> [What is expected]: Search the data for the string "Task", and report each line where it is found.

> [Record set]:
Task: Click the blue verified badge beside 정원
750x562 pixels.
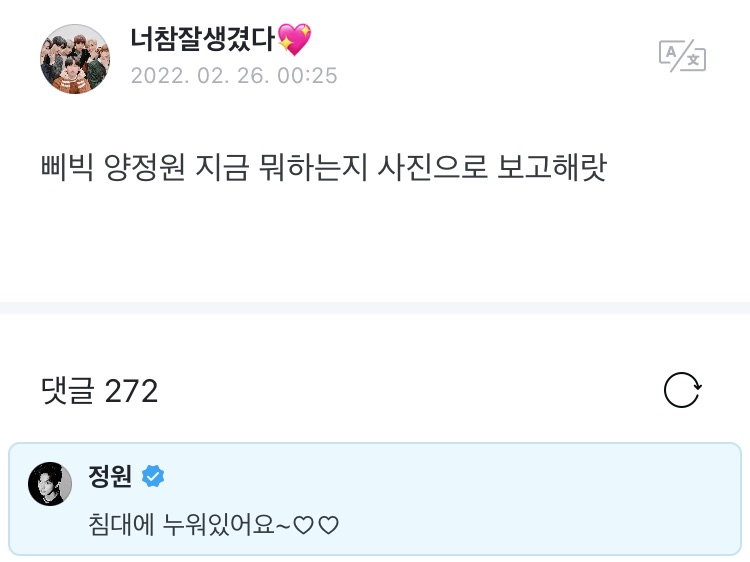Action: click(153, 477)
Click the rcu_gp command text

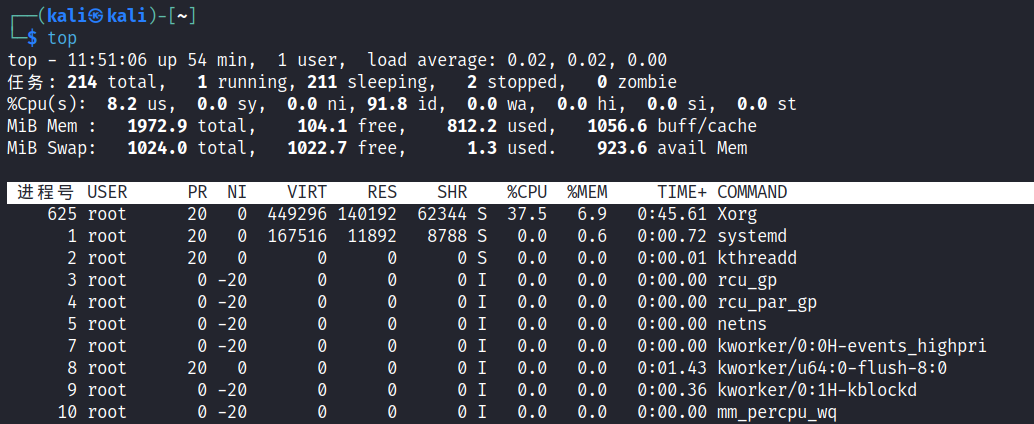[747, 280]
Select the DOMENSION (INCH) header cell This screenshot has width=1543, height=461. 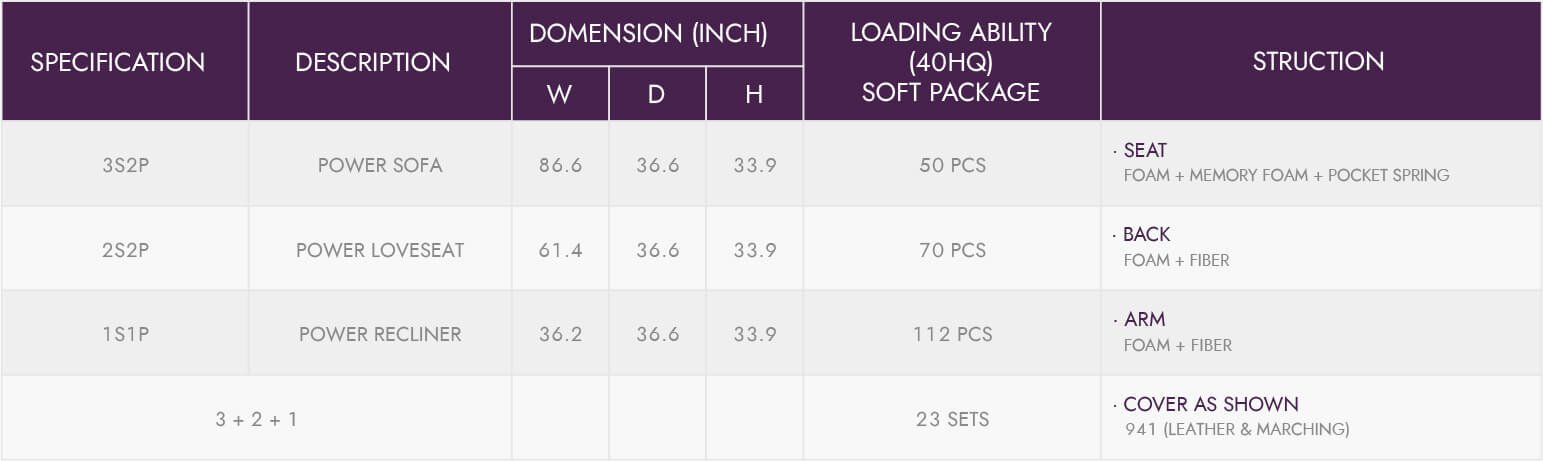(657, 34)
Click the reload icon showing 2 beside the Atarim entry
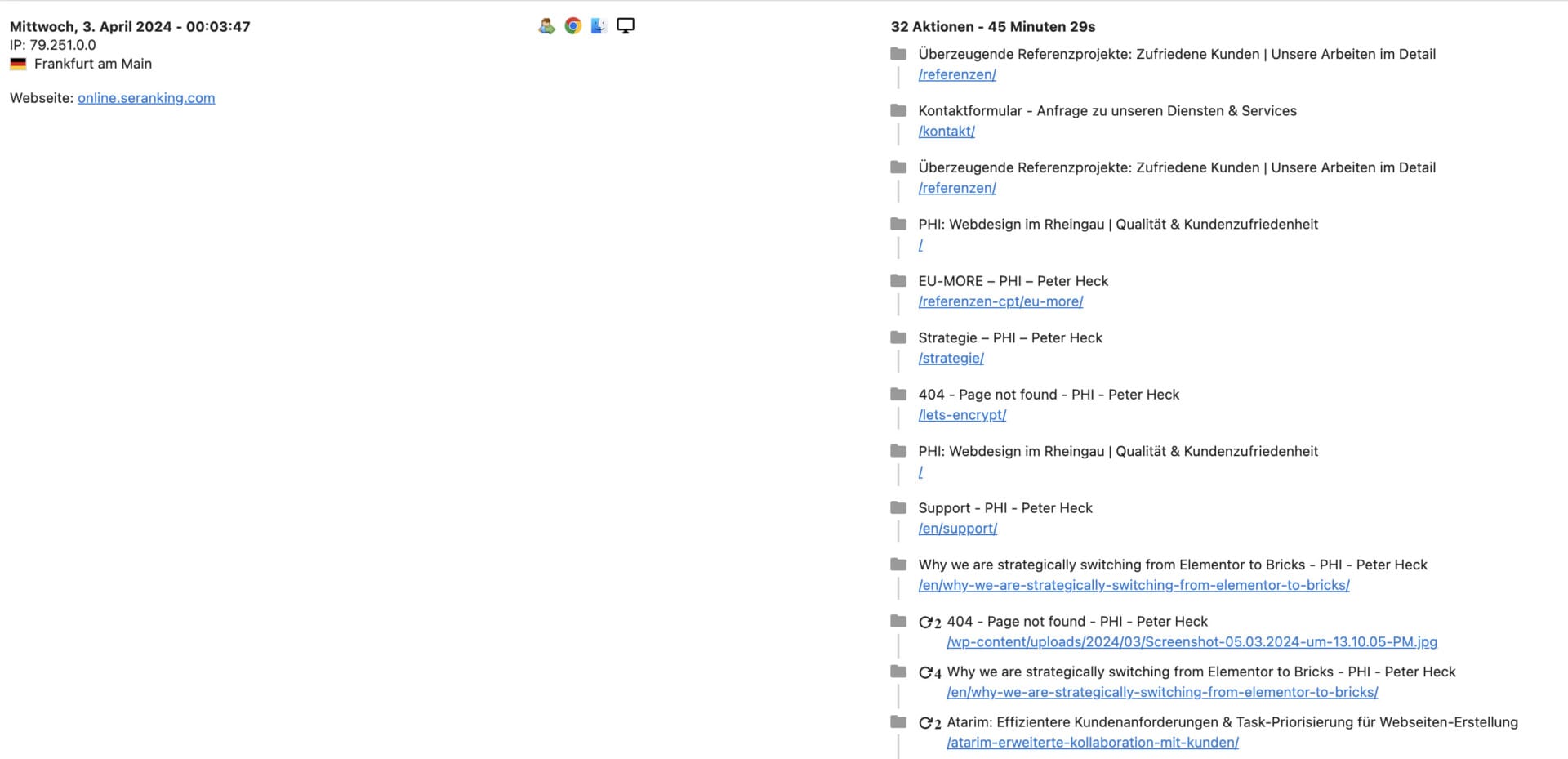The image size is (1568, 759). coord(930,722)
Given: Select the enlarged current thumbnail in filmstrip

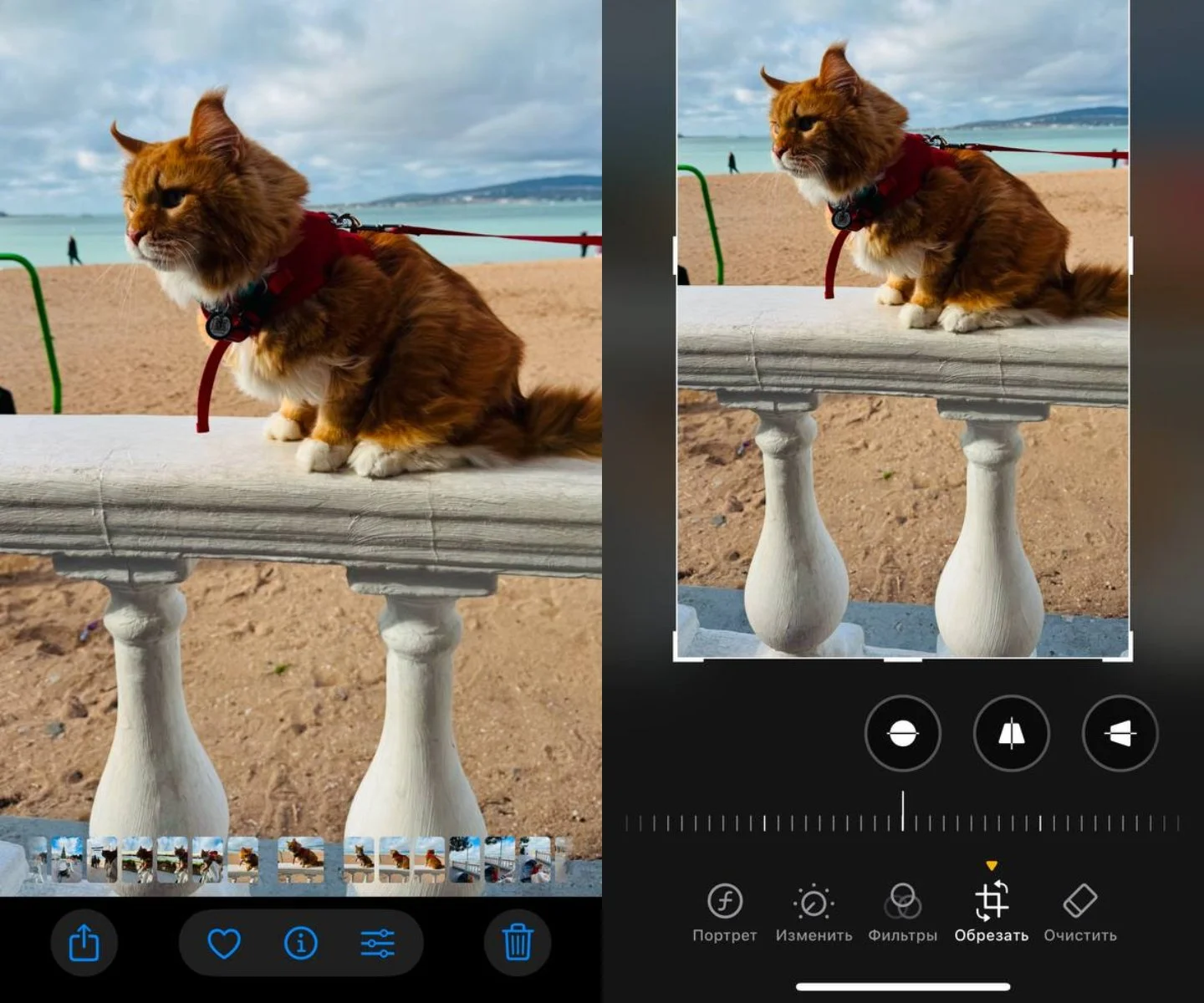Looking at the screenshot, I should pyautogui.click(x=301, y=859).
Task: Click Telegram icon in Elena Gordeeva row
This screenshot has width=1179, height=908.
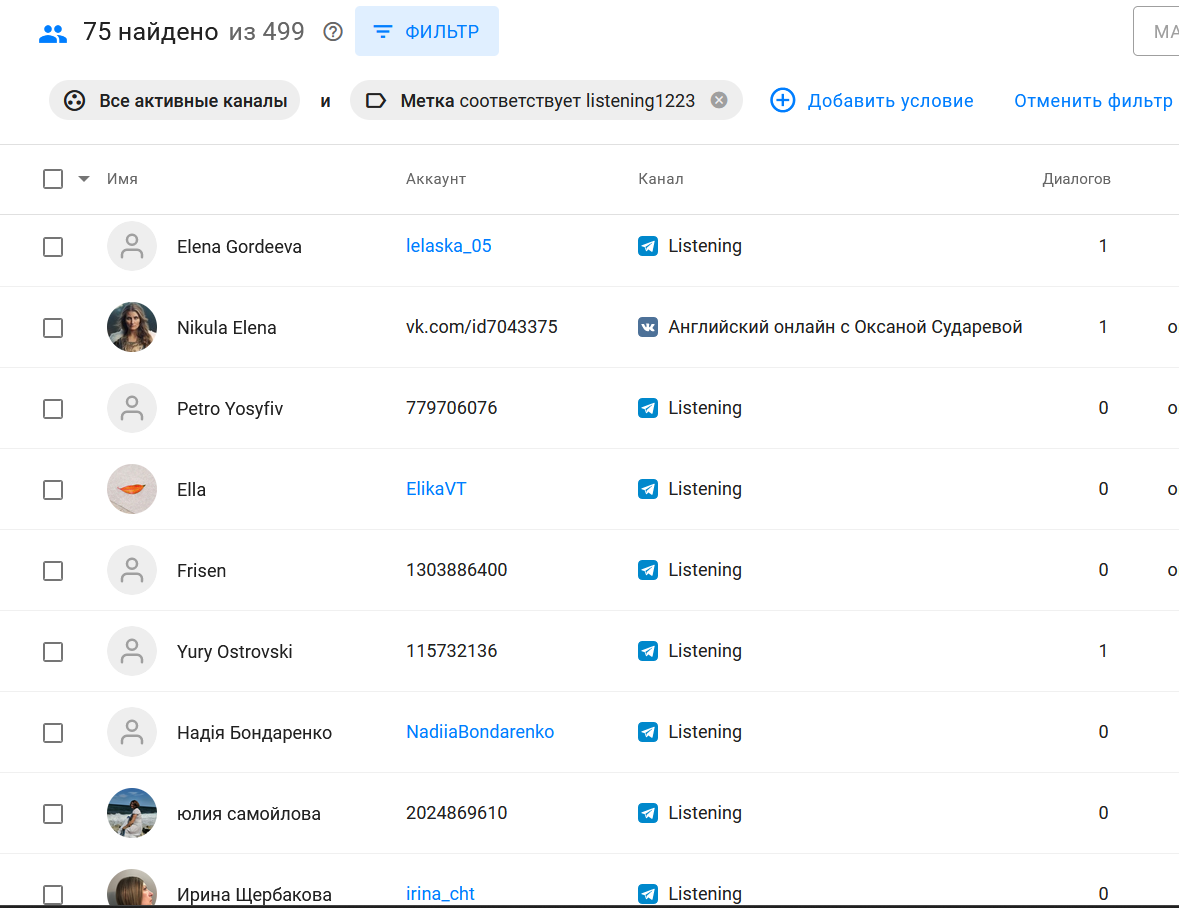Action: (x=648, y=246)
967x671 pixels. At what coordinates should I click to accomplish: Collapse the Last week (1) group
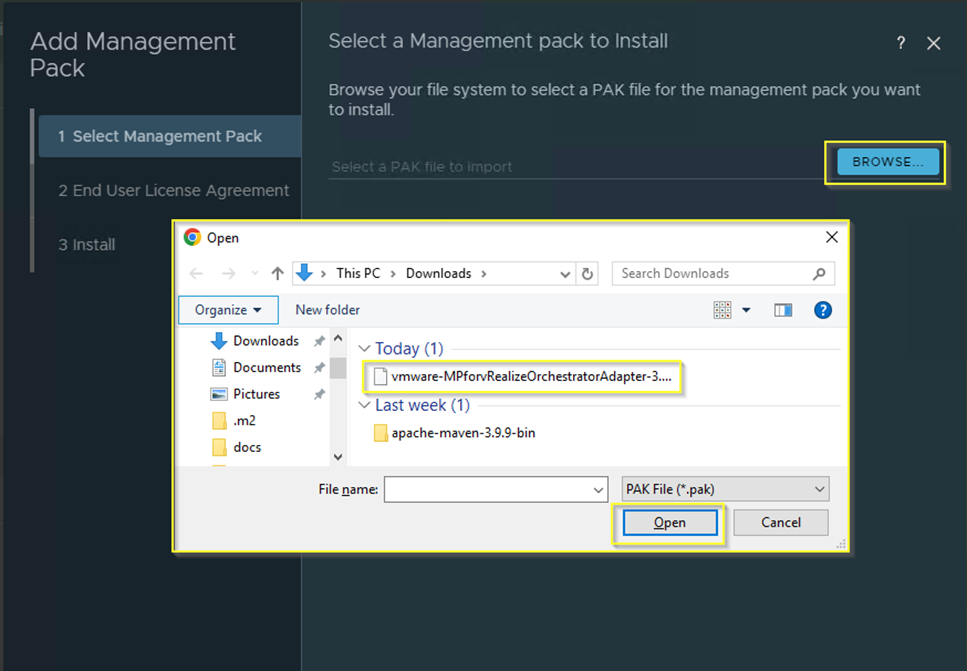click(364, 405)
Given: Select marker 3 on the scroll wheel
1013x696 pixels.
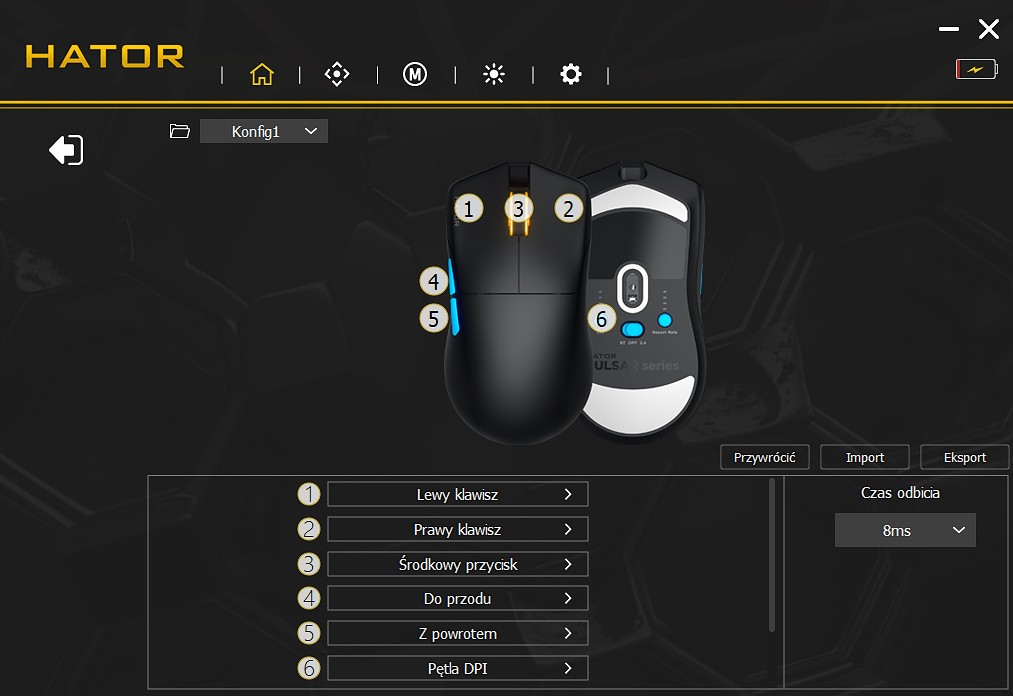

> [Response for this exercise]:
Task: Click the blue verified badge beside 정원
Task: Click Telegram icon in Elena Gordeeva row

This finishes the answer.